**Selected text:**
........
YOU ARE CAUTIONED NOT TO PLACE UNDUE RELIANCE ON ANY FORWARD-LOOKING STATEMENTS, ALL OF WHICH SPEAK ONLY AS OF THE DATE OF THIS QUARTERLY REPORT. EXCEPT AS REQUIRED BY LAW, WE UNDERTAKE NO OBLIGATION TO PUBLICLY UPDATE OR RELEASE ANY REVISIONS TO THESE FORWARD-LOOKING STATEMENTS TO REFLECT ANY EVENTS OR CIRCUMSTANCES AFTER THE DATE OF THIS QUARTERLY REPORT OR TO REFLECT THE OCCURRENCE OF UNANTICIPATED EVENTS. ALL SUBSEQUENT WRITTEN AND ORAL FORWARD-LOOKING STATEMENTS ATTRIBUTABLE TO US OR ANY PERSON ACTING ON THE COMPANY’S BEHALF ARE EXPRESSLY QUALIFIED IN THEIR ENTIRETY BY THE CAUTIONARY STATEMENTS CONTAINED OR REFERRED TO IN THIS SECTION AND IN OUR RISK FACTORS SET FORTH IN PART I, ITEM 1A OF THE COMPANY’S ANNUAL REPORT ON FORM 10-K FOR THE YEAR ENDED DECEMBER 31, 2009, AND IN OTHER REPORTS FILED WITH THE SEC BY THE COMPANY.
........
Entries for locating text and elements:
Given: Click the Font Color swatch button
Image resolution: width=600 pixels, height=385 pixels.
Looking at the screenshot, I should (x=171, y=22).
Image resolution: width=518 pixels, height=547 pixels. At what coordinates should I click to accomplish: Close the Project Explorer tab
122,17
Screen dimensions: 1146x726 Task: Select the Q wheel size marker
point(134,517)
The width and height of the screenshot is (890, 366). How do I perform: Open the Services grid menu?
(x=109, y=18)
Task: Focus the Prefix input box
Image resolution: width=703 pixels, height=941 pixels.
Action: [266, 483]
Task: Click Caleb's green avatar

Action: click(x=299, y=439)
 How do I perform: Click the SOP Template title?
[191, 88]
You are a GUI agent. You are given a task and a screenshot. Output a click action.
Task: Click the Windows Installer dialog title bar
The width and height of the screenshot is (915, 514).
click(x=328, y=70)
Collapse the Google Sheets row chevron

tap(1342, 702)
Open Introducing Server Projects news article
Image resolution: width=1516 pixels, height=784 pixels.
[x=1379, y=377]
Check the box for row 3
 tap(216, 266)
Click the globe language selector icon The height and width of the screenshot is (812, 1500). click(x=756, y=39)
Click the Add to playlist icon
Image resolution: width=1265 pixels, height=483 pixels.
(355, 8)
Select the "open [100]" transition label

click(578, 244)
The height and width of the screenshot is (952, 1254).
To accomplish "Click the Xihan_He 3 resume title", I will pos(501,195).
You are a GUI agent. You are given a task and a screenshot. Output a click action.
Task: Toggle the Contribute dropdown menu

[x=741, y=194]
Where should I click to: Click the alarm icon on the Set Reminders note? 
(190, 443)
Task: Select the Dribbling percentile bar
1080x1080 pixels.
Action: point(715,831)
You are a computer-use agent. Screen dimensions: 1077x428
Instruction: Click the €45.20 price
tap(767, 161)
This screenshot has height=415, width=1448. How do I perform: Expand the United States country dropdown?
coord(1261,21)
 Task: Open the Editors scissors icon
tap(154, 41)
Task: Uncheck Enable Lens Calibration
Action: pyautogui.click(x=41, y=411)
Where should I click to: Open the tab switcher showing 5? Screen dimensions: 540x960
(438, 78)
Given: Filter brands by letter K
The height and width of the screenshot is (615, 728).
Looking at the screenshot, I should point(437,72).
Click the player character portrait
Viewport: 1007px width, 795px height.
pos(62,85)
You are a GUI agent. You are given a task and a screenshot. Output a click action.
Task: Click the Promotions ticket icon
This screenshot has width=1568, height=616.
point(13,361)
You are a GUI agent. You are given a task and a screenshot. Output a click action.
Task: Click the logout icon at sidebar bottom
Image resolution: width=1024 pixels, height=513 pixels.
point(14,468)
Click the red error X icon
........
**Task statement:** According to the cautionary statement on forward-looking statements above, which report sets forth the company's risk factors in Part I, Item 1A? Please answer in one sentence.

**Answer:** The company's risk factors are set forth in its Annual Report on Form 10-K for the year ended December 31, 2009.